The main downside of the tilewise CUDA processing approach is that the simple implementation does not currently handle potential border artifacts due to tilewise processing. This is not of concern for pixelwise computations like color space conversion or conversion from RGB to absorbance units in digital pathology.

However, for operations involving convolutions, using edge extension of individual tiles instead of the actual data from the neighboring tile may create subtle artifacts. To deal with similar image analysis use cases, we recommend first saving to a Dask array and then performing the tilewise processing using map blocks, which can take such boundary considerations into account.
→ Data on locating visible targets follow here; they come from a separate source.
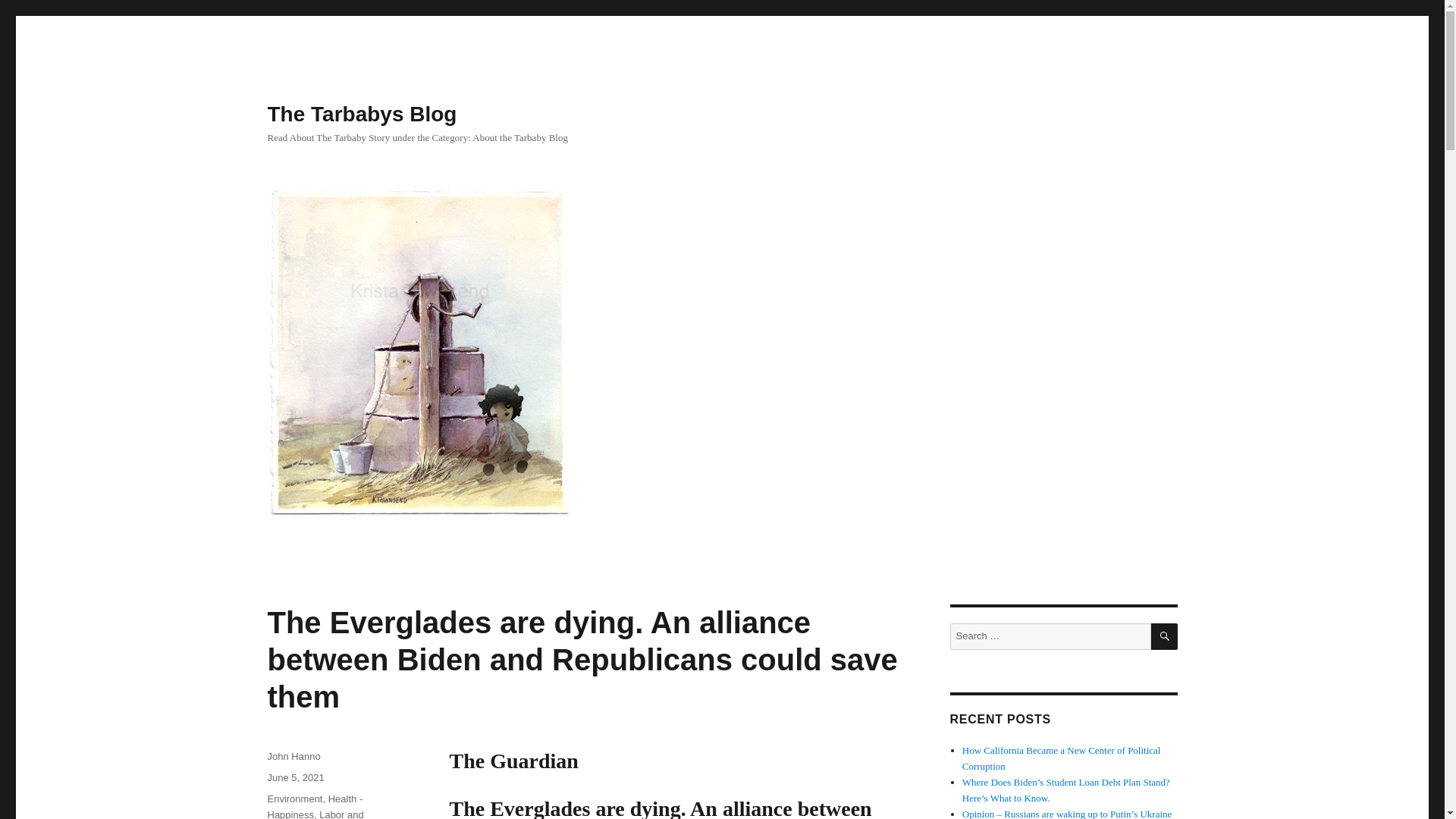
How California Became a New Center of Political Corruption (1061, 758)
SEARCH (1164, 636)
Environment (293, 798)
John Hanno (293, 756)
Labor and Working (314, 814)
June 5, 2021 (294, 777)
The Tarbabys Blog (361, 114)
Health - Happiness (314, 806)
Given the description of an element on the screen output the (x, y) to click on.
Bar chart showing benchmark results for processing using the multithreaded global method (left) and multithreaded tilewise method (right). Acceleration is shown relative to the case for global processing without GDS. — Figure 8. Benchmark results for processing using the multithreaded global method (left) and multithreaded tilewise method (right). Acceleration is shown relative to the case for global processing without GDS.

Sample scripts for accelerating WSI I/O and image processing

Scripts used for benchmarking can be obtained from the examples/python/gds_whole_slide folder of the cuCIM repository. Currently, these image analysis use cases are using RAPIDS kvikIO for the GDS-accelerated read/write operations. These histopathology demos are for illustration purposes and have not yet been tested for production use. In the future, we hope to extend the cuCIM API to provide supported methods for performing these types of tiled read and write operations.

Summary: Why accelerating WSI I/O matters

The image analysis use cases presented in this post demonstrate that NVIDIA GPUDirect Storage can be of substantial benefit in reducing I/O time in a variety of high-resolution images requiring reading and writing of tiled datasets. Time savings shown using accelerated histopathology techniques can be critical in the quick identification and treatment of illness and disease. We look forward to extending these initial results on uncompressed TIFF and Zarr data to include compressed data in the future. In the interim, we invite you to download cuCIM using Conda or PyPI. GDS is part of CUDA 11.8. For installation requirements, see the GDS documentation.